Influenza remains a severe global health threat. Despite great efforts in advancing vaccination strategies, there is little understanding of how to treat severe influenza-induced pneumonia in cases where vaccination is ineffective. To develop treatment options for severe influenza, it is vital to understand the immune processes that occur during infection. Here we show the importance of the IL-22/IL-22BP axis in influenza infection. We show that during influenza infection there is a change in the balance of IL-22/IL-22BP with IL-22 increasing at the same time Il22ra2 expression is being reduced. We also identified multiple sources for IL-22BP in the lung with the most predominant being CD45 cells. Next, using Il22ra2−/− mice we demonstrate that a pro-IL-22 signaling environment reduces pulmonary inflammation and vascular leak into the lung as well as lung pathology. The reduced leak into the lung is due to increases in tight junction proteins as we found significant increases in claudin-4 as well as zo-1 and zo-2 both in vivo and in vitro. More importantly, we demonstrate that the therapeutic nature of IL-22 as oropharyngeal administration of IL-22:Fc during infection improved the epithelial barrier and reduced inflammation.

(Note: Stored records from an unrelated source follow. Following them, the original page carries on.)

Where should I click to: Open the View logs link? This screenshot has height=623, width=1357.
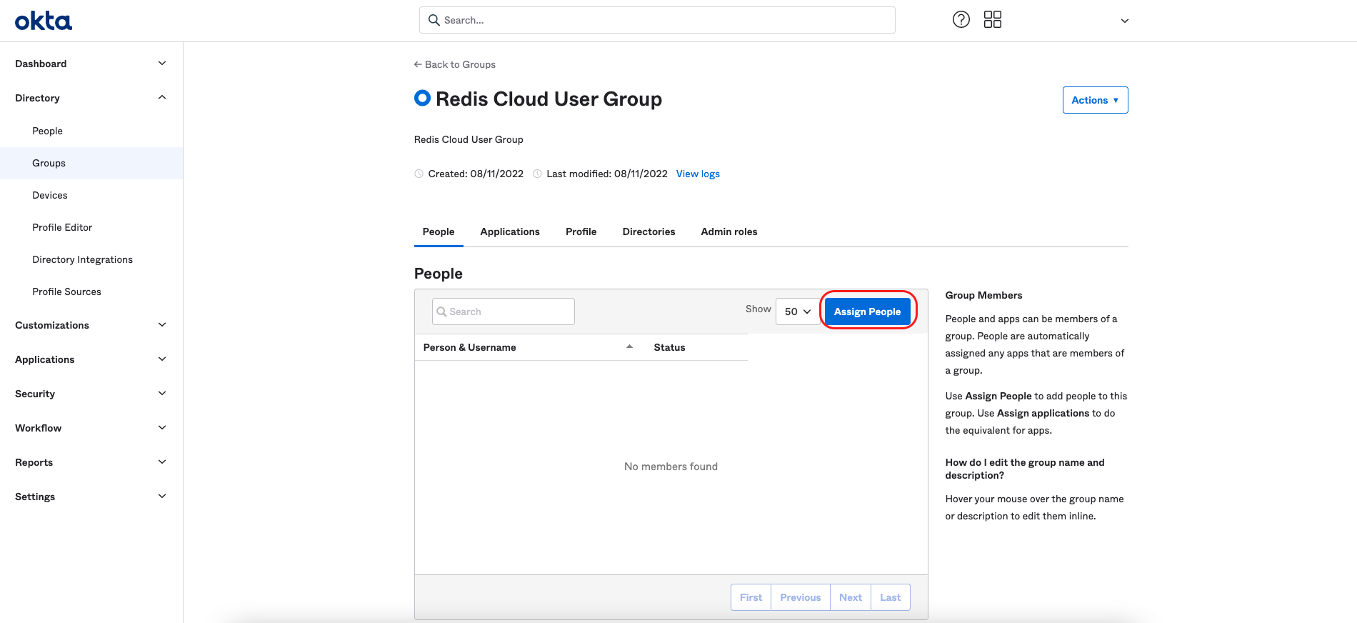click(698, 174)
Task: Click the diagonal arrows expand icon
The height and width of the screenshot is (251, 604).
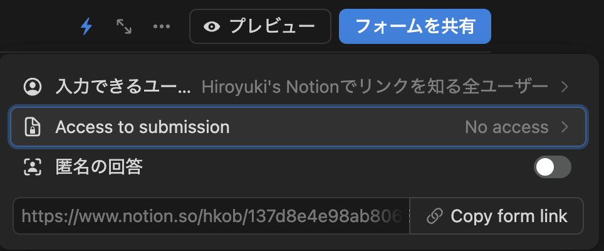Action: tap(124, 26)
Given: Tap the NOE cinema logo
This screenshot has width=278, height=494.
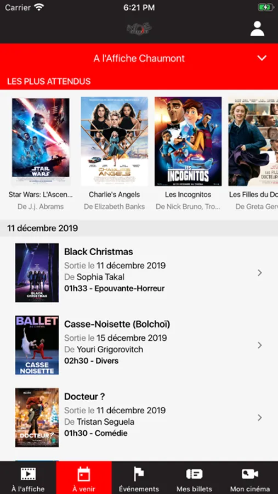Looking at the screenshot, I should tap(139, 29).
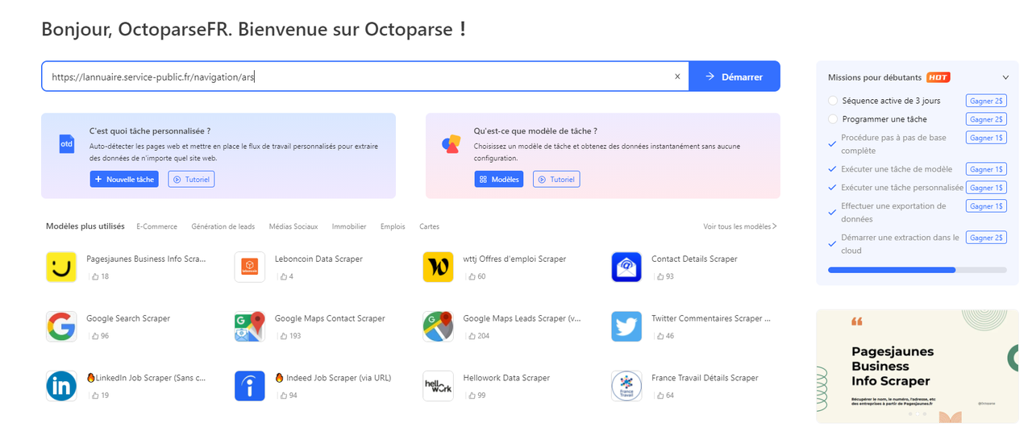Switch to the E-Commerce tab
Viewport: 1032px width, 427px height.
[x=156, y=226]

IL-22 activity appears to be tightly controlled in the lung, as neither transgenic overexpression27 nor IL-22 administration22 induce any pathology or inflammation under naive circumstances. This is likely due in part to limited expression of the IL-22 receptor5 and constitutive production of IL-22BP.8,10 Our data demonstrate that Il22ra2 is present during naive conditions, regulating the activity of IL-22. It is produced, mainly, by non-inflammatory (CD45) cells as well as NK cells and macrophages. After infection, Il22ra2 transcription is significantly decreased in most of its cellular sources. Our data is similar to the findings of Ivanov et al.,8 as expression of Il22 increase in response to influenza infection, there is a reduction of Il22ra2. This is during the same time that the IL-22Ra1 is increased on epithelial cells.5,28 These changes allow the lung to become a more permissive environment for IL-22 activity. This has been confirmed by microarray studies in which only 431 genes were differentially regulated after IL-22 treatment in naive mice as opposed to 1231 genes after IL-22 treatment in influenza-infected mice.22

With the exception of rotavirus,29 IL-22 does not alter viral load in other organ systems.30,31 We confirm these observations, as a pro-IL-22 signaling environment in il-22ra2−/− mice had no bearing on influenza burden. Our studies are further supported by findings in the Il22−/− mice, which also had no differences in viral burden.5,6,7 Interestingly, our findings in the Il22ra2−/− mice demonstrate that pulmonary recovery is independent of the viral load of the animal.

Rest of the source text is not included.